Start Provided information
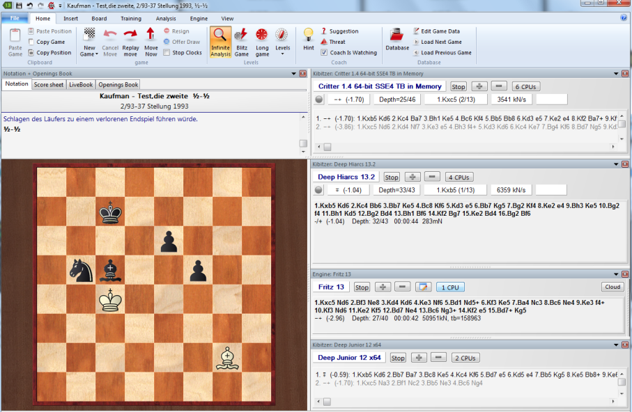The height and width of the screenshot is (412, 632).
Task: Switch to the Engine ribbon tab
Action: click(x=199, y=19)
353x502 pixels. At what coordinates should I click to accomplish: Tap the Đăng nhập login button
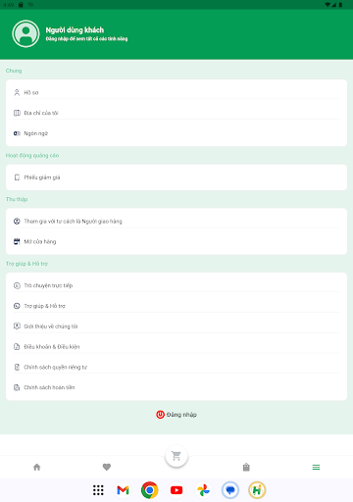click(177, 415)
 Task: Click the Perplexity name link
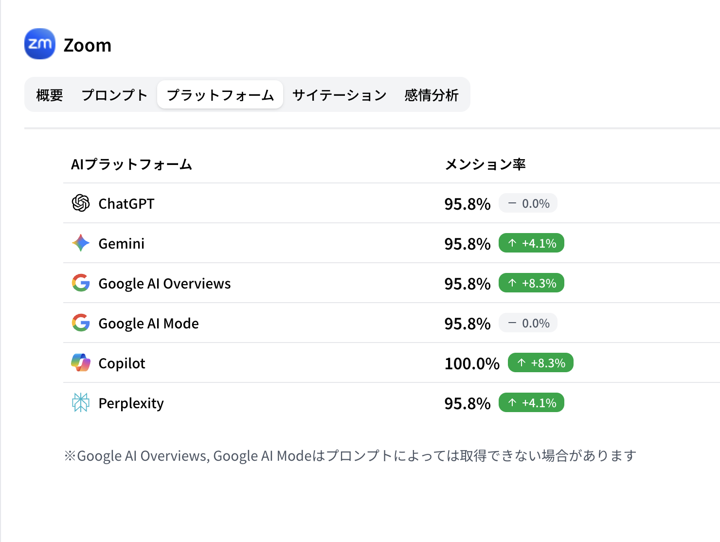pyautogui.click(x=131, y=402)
End Provided information
Copy all of the material above word for word, leaving out the pictures.

The height and width of the screenshot is (412, 632).
Task: Switch to the Engine ribbon tab
Action: click(x=199, y=19)
353x502 pixels. At what coordinates should I click to accomplish: Tap the Đăng nhập login button
click(177, 415)
 Task: Click the Perplexity name link
pyautogui.click(x=131, y=402)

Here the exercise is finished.